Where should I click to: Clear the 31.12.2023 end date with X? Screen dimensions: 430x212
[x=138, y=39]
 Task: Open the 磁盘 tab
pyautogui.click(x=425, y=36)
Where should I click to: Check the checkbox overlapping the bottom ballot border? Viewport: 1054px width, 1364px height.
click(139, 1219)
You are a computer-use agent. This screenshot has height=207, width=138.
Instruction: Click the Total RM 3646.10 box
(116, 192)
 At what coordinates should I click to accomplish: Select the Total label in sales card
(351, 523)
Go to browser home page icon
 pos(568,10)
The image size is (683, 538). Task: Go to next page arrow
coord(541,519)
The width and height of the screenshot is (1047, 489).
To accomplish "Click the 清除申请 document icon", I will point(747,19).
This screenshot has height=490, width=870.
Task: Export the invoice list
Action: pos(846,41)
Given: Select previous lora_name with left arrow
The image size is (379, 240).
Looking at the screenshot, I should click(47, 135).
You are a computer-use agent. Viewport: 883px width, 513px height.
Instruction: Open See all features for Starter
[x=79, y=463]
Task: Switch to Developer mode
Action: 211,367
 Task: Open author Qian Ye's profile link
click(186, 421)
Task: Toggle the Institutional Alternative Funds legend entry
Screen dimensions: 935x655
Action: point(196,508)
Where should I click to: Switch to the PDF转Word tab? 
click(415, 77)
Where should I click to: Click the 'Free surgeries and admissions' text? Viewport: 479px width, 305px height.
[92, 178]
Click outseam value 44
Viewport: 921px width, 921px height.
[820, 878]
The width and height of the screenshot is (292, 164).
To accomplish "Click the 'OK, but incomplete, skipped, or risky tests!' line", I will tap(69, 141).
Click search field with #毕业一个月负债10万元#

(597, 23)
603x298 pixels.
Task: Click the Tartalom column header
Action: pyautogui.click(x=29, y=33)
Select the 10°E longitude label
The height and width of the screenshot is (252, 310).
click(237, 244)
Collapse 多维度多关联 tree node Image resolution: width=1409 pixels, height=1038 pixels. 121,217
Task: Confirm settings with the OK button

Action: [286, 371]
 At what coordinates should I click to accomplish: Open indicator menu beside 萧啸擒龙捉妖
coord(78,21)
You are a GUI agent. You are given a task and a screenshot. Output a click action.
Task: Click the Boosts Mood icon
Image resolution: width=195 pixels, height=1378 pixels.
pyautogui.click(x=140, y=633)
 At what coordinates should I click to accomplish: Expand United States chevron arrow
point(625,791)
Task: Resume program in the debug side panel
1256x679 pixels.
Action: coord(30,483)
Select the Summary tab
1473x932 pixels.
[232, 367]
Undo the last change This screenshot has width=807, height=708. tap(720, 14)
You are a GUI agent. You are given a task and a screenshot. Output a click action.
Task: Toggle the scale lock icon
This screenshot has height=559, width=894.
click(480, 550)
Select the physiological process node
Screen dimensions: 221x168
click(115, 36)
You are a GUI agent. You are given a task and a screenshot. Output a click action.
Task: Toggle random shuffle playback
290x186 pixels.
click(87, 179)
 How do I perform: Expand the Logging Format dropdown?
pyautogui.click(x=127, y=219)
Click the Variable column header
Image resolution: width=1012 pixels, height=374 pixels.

■ EXERCISE DESCRIPTION
Revise the data above by replacing every occurrence of "Image resolution" with "Screenshot resolution", leaving all other text unchanged.

■ OUTPUT FOR THIS TASK
Where should I click to: Clear the 31.12.2023 end date with X? Screen dimensions: 430x212
[x=138, y=39]
 Task: Open the 磁盘 tab
pyautogui.click(x=425, y=36)
Where should I click to: Check the checkbox overlapping the bottom ballot border? Viewport: 1054px width, 1364px height.
click(139, 1219)
You are a computer-use agent. This screenshot has height=207, width=138.
Instruction: Click the Total RM 3646.10 box
(116, 192)
 At what coordinates should I click to accomplish: Select the Total label in sales card
(351, 523)
Go to browser home page icon
 pos(568,10)
The image size is (683, 538). Task: Go to next page arrow
coord(541,519)
The width and height of the screenshot is (1047, 489).
To accomplish "Click the 清除申请 document icon", I will point(747,19).
This screenshot has height=490, width=870.
Task: Export the invoice list
Action: pos(846,41)
Given: Select previous lora_name with left arrow
The image size is (379, 240).
Looking at the screenshot, I should click(47, 135).
You are a computer-use agent. Viewport: 883px width, 513px height.
Instruction: Open See all features for Starter
[x=79, y=463]
Task: Switch to Developer mode
Action: 211,367
 Task: Open author Qian Ye's profile link
click(186, 421)
Task: Toggle the Institutional Alternative Funds legend entry
Screen dimensions: 935x655
Action: point(196,508)
Where should I click to: Switch to the PDF转Word tab? 
click(415, 77)
Where should I click to: Click the 'Free surgeries and admissions' text? Viewport: 479px width, 305px height.
[92, 178]
Click outseam value 44
Viewport: 921px width, 921px height.
[820, 878]
The width and height of the screenshot is (292, 164).
To accomplish "Click the 'OK, but incomplete, skipped, or risky tests!' line", I will tap(69, 141).
Click search field with #毕业一个月负债10万元#

(597, 23)
603x298 pixels.
Task: Click the Tartalom column header
Action: pyautogui.click(x=29, y=33)
Select the 10°E longitude label
The height and width of the screenshot is (252, 310).
click(237, 244)
Collapse 多维度多关联 tree node Screenshot resolution: width=1409 pixels, height=1038 pixels. 121,217
Task: Confirm settings with the OK button

Action: [286, 371]
 At what coordinates should I click to accomplish: Open indicator menu beside 萧啸擒龙捉妖
coord(78,21)
You are a GUI agent. You are given a task and a screenshot. Output a click action.
Task: Click the Boosts Mood icon
Screenshot resolution: width=195 pixels, height=1378 pixels.
pyautogui.click(x=140, y=633)
 At what coordinates should I click to accomplish: Expand United States chevron arrow
point(625,791)
Task: Resume program in the debug side panel
1256x679 pixels.
Action: coord(30,483)
Select the Summary tab
1473x932 pixels.
[232, 367]
Undo the last change This screenshot has width=807, height=708. tap(720, 14)
You are a GUI agent. You are given a task and a screenshot. Output a click action.
Task: Toggle the scale lock icon
This screenshot has height=559, width=894.
click(480, 550)
Select the physiological process node
Screen dimensions: 221x168
click(115, 36)
You are a GUI agent. You are given a task and a screenshot. Output a click action.
Task: Toggle random shuffle playback
290x186 pixels.
click(87, 179)
 How do I perform: Expand the Logging Format dropdown?
pyautogui.click(x=127, y=219)
Click the Variable column header
Screenshot resolution: width=1012 pixels, height=374 pixels.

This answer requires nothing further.